Nanotechnology is no longer confined to science fiction. In recent years, the technology
of tiny particles has invaded every aspect of our daily lives. Tennis racquets, special-
purpose fabrics, fuels, household articles, even paints: many everyday products now
have components measurable on the scale of a nanometre, or one billionth of a metre.
Nanotechnologies are also popular in the cosmetics industry, particularly in sunscreens,
and the pharmaceuticals industry is likewise conducting very active research into the
production of “smart” drugs that perform even better.

While nanoparticles’ diminutive size means they have unprecedented physical
properties (such as diffusion, resistance or flexibility of use) that are invaluable in
industrial applications, it also raises the question of their toxicity for consumers and the
workforce. Their tiny diameter means that they can penetrate the body’s natural barriers,
particularly through contact with damaged skin or by inhalation or ingestion.
Moreover, their toxicity has already been established in animals: mice were found to
develop symptoms of inflammation and pulmonary fibrosis following application of
carbon nanoparticles to the trachea. But until now no cases had been reported in
humans. The revelations to be published in the ERJ by a Beijing team will thus break
new ground and relaunch the debate on the dangers of nanotechnologies.

Risk to heart and lungs

The study, by a team led by Yuguo Song, of the Occupational Disease and Clinical
Toxicology Department at Chaoyang Hospital in Beijing, involved seven healthy young
women employed in a print plant.

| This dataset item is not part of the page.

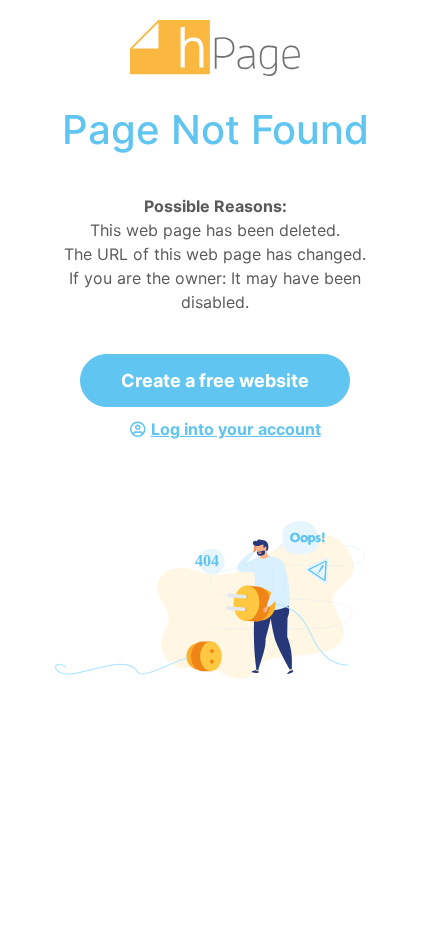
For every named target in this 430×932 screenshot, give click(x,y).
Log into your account (236, 429)
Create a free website (215, 380)
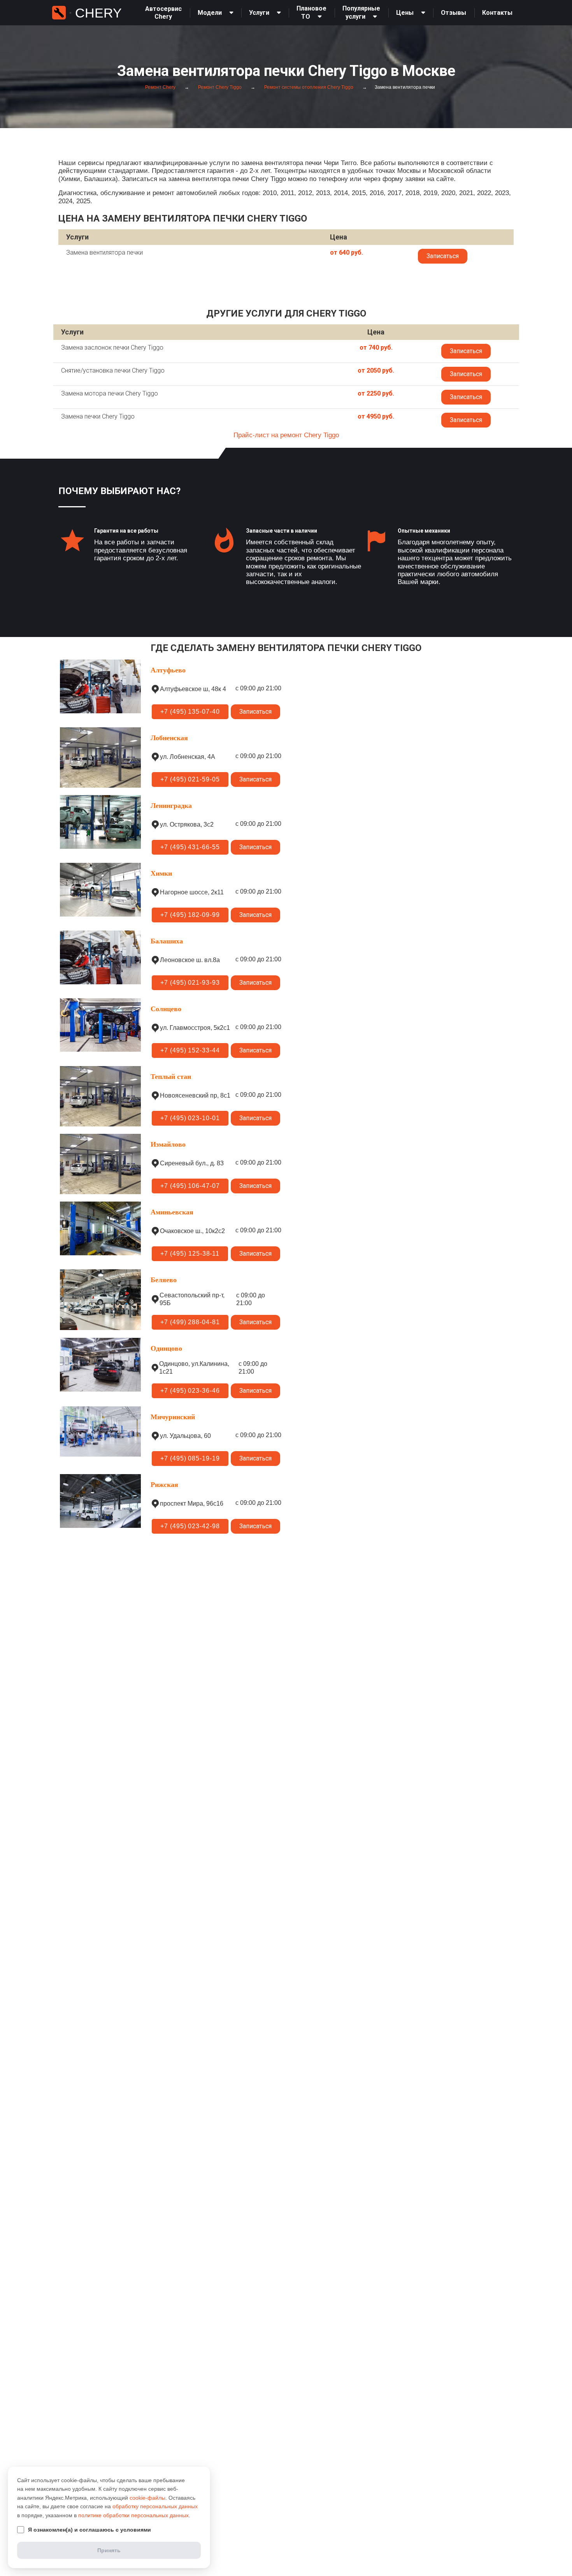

Over the course of a few months, all of the women
were hospitalised for respiratory problems, accompanied by itchy eruptions of the skin
on the face and arms.
On examination, the patients were found to have liquid effusion around the heart and
lungs, which proved resistant to all treatments. Comprehensive investigation led to a
diagnosis, in all cases, of pulmonary fibrosis with consequent impairment of lung
function.

The Chinese team’s suspicions were raised in particular by the results from electron
microscopy of the chemical used, lung biopsy tissue and pleural effusion liquid. All
three were found to contain round nanoparticles with a diameter of approximately 30
nanometres, which could even be found in the cytoplasm of the pulmonary epithelial
and mesothelial cells.
According to Yuguo Song, these particles must originate in the polyacrylate-based
adhesive paints used by the women daily in the course of their work. He emphasises
that, despite repeated efforts, he has not at this stage been able to obtain precise data on
the composition of the paint in question. Likewise, the researchers have not been able to
determine the workers’ level of exposure through measurement of airborne particles,
since the workshop was closed down several months before their investigation began.
But that was not the end of the matter. Researchers at Beijing Chaoyang Hospital,
together with the Chinese Centre for Disease Control, were able through careful
detective-style investigation of the women’s working conditions and analysis of lung
biopsy tissue and pleural effusion liquid to reconstruct the probable sequence of events
that led to their poisoning with nanoparticles.

Unventilated premises

Before their respiratory symptoms led them to consult a doctor, the seven young women
had been working for between 5 and 13 months in the same workshop, where white
paint was sprayed onto polystyrene slabs. The spraying, and the heating and drying of
the polystyrene slabs, were part of an automatic process; the workers’ task was, using a
large scoop, to load the machine with adhesive paint, made up of polyacrylic esters, and
handle the slabs.
The researchers learned that, in the months leading up to the workers’ illness, the 70 m2
workshop had been very poorly ventilated. It was windowless, the door remained closed
because of the cold, and the ventilation system had broken down five months earlier.
“The workers, of peasant origin, were also completely unaware of workplace health and
safety regulations and of the potential toxicity of the materials they were handling,”
explains Yuguo Song. “Their only protection, used sporadically, was cotton gauze
masks.”
When interviewed, the women mentioned that flecks were often present in the air and
this seemed to cause itching on their face and arms.

A new challenge

Despite these unfavourable conditions, the authors of the ERJ article maintain that this
was not simply a case of intoxication by paint vapour as a result of poor ventilation, but
that the illness was caused by the inherent toxicity of the nanoparticles, which entered
the body either through the airways or through the skin, or perhaps through both. “It is
clear that the symptoms, the examination results and the progress of the disease in our
patients differ markedly from respiratory pathologies induced by paint inhalation,”
Yuguo Song emphasises. By way of evidence, he points to the fact that, within two
years, two of the women died and the other patients’ pulmonary fibrosis continued
slowly to develop even once the exposure had stopped.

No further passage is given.